(Document extract Opens)

Friday, May 15, 2009

It's a wild ride.

Like BEB, I love parenting. It's the most engaging thing I've ever done, mentally, emotionally, intellectually, intuitively, instinctively, culturally.... full on. 

I find it fascinating how intense parenthood is. I think it's because, doing it this way, being the involved, stay-home kind of parent, my genetic replicators and memetic replicators are working together. Before I had kids there was a chance that my genes' lineages might be pretty much a dead end, passed on only in viruses that mutated inside me. Before kids my genes were 'wanting' me to change my life, and breed but my memes were doing all right, I had friends and workmates talking Susan-talk all over the world. 

Once my chatty household included a child, my memes had a different chance at long and bushy lineages. Since having the kids I have been less good as a correspondent, I haven't been to see BEBPaige, or even Abacus lately, and yet, there's nothing as amazingly likely to reproduce one's parents' ways of doing things as bringing up a child. For example, my children went to the same Playcentre and go to the same school that my parents took me to, my children are pedantic and imaginative like I was, they look up insects and words in reference works as I was taught to. Hazel loves Anne McCaffrey like my mother does and likes to talk about maths at the dinner table like my father does. 

Now the children exist, my 'selfish' memes are 'trying' to become my children's 'selfish' memes. They 'want' those children to reproduce them as much as and for as long as possible. That means my memetic reproductive urges are busy making me want my children to live long and prosper, passing on my ideas and ways of living to others.

(Document extract Closes)
(Material shown Opens)

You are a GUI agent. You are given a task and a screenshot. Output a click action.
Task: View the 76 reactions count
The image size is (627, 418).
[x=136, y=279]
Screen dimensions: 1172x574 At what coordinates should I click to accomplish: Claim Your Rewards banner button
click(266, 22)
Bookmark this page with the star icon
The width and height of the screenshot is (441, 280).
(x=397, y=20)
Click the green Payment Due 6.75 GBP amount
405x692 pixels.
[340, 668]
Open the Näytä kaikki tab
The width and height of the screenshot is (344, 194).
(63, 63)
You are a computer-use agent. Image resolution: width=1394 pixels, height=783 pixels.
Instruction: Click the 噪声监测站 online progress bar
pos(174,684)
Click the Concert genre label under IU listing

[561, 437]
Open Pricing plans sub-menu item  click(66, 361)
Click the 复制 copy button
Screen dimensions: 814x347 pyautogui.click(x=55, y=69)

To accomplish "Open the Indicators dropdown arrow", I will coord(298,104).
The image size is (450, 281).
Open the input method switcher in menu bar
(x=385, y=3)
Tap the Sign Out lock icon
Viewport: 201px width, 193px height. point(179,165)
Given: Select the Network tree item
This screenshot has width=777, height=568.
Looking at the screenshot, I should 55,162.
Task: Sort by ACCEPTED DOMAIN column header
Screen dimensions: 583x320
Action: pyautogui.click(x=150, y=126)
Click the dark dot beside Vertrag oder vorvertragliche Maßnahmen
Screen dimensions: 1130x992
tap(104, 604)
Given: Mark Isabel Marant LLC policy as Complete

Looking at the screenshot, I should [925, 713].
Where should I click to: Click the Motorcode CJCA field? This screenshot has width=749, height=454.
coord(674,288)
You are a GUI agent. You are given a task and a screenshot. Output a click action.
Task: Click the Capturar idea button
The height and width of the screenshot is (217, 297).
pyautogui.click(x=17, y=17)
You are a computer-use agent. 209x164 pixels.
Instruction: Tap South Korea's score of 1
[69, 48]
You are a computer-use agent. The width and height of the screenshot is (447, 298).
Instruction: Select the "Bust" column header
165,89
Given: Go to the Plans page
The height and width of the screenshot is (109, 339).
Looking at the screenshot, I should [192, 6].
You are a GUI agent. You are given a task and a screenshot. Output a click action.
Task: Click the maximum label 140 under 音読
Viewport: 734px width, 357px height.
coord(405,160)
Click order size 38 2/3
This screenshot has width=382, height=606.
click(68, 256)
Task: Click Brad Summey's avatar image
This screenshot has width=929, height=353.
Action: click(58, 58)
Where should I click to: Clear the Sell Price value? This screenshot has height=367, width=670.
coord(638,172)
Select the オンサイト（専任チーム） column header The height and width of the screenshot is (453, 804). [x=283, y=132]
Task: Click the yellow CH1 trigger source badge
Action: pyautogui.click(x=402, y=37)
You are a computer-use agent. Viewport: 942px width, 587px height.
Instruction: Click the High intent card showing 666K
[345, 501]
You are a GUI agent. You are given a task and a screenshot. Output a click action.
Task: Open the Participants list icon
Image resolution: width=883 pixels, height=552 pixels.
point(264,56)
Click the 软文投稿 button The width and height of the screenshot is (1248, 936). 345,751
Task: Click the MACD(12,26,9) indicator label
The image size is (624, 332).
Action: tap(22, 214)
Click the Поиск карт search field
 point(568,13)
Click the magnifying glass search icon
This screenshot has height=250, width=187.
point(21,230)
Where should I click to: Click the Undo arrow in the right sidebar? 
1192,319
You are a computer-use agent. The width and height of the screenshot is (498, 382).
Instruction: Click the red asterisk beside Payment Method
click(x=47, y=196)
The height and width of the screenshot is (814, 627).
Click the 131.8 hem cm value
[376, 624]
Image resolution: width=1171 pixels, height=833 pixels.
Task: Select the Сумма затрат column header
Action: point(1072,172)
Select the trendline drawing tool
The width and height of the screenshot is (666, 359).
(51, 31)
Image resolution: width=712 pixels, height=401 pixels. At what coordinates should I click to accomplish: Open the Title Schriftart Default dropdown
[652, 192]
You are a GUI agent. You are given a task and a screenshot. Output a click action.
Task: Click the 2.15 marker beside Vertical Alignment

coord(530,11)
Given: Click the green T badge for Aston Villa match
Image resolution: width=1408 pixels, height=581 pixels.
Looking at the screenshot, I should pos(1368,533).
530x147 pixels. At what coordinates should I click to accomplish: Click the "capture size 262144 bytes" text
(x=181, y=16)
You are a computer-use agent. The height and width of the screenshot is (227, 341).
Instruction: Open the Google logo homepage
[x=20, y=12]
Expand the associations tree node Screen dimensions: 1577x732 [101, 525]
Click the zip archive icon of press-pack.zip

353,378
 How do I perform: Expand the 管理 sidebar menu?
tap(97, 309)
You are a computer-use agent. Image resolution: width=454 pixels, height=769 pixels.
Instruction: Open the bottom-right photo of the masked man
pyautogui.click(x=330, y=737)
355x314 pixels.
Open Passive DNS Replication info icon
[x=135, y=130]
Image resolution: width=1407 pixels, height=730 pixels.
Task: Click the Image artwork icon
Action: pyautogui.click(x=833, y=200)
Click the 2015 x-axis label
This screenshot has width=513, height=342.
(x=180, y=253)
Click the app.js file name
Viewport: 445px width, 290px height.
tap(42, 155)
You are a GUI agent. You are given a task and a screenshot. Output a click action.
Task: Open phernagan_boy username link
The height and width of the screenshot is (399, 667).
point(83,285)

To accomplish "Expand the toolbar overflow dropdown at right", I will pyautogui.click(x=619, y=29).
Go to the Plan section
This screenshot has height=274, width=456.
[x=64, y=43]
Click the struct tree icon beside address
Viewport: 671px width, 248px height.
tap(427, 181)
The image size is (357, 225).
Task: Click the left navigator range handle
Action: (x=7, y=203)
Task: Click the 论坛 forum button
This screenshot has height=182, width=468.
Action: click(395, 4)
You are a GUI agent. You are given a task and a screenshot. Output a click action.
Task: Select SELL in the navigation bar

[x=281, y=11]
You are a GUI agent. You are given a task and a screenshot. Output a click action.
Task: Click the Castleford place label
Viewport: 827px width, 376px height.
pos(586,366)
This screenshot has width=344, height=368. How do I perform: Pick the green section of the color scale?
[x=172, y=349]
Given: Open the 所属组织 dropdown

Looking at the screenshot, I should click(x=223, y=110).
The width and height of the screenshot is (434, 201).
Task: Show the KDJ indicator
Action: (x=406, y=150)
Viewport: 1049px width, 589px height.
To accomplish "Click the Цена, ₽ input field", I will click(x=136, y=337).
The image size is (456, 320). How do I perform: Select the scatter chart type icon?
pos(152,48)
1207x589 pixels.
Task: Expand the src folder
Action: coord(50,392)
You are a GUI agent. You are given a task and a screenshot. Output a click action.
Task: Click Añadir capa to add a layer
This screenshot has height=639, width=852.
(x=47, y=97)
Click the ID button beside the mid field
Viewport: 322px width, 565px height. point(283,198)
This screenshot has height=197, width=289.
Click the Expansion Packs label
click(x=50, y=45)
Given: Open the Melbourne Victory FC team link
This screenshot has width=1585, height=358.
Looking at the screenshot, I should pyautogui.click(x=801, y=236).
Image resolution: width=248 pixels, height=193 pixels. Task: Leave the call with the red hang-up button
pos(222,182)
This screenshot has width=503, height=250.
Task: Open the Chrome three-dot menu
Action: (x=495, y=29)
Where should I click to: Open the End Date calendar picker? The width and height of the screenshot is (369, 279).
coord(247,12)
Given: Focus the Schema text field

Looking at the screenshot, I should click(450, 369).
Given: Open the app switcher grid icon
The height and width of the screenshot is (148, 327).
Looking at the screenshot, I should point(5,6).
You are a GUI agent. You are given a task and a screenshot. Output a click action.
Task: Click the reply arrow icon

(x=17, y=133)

(Material shown Closes)

Pick up the blog post on parenting and memes after its final sentence and continue it.

## [Written answer]
Sean likes Anne McCaffrey and maths too. The similarity of Sean's and my memomes (y'know, like genomes but for memes) are one of the things that makes all our memes more likely to get replicated as together we reinforce each other's and new memes we pick up (e.g. schema learning theory) go well with the other memes we already have (an interest in theoretical discussion). I find myself pleased when my children are friends with people like me, people who reinforce my memes. 

My genes have two chances now too, and my genetic reproductive urges are busy making me want my children to produce grandchildren (preferably lots). My memes want quality grandchildren, the kind who'd like to look at my insect books and dictionaries with me, the sort who would learn from me and talk Susan-talk. Right now my children are too small for the difference in outcome between many-grandchildren and grandchildren-like-me to make a difference to how I sense my reproductive urges. Genes and memes both 'want' my parenting to be successful, my children to be well-loved, and it might be that they are pulling more in the same direction than they have since I was a toddler, back when my memetic learning was so importantly structural that if I hadn't done it I might have died too young to pass on my genes.